• **Instructions to follow**:
Pick out the lines below that contain the string "each" and copy them all.

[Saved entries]
===

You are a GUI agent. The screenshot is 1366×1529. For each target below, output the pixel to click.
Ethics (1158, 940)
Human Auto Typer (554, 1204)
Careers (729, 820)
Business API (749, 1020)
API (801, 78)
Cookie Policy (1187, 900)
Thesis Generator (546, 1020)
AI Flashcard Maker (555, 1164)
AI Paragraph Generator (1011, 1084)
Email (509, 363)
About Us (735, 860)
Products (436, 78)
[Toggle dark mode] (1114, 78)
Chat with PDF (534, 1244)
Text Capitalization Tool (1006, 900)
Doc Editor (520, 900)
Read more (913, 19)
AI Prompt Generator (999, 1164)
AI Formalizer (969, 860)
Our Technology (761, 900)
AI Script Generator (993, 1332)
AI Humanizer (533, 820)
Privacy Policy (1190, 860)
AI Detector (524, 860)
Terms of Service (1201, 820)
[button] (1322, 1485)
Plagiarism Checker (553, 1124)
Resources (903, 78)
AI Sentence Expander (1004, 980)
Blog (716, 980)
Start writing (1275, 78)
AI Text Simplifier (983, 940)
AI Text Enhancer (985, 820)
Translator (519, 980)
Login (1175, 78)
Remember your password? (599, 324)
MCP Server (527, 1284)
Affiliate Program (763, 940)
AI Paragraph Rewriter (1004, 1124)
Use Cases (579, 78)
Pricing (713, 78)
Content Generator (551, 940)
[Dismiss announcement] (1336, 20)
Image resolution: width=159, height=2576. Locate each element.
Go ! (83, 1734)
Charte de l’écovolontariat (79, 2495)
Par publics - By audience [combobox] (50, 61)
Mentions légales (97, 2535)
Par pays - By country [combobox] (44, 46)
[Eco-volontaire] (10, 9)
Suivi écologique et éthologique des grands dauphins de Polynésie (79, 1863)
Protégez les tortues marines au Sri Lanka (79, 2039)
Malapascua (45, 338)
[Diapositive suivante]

===

• **Completed exercise**:
You are a GUI agent. The screenshot is 1366×1529. For each target below, output the pixel to click.
Image resolution: width=159, height=2576. Locate each element.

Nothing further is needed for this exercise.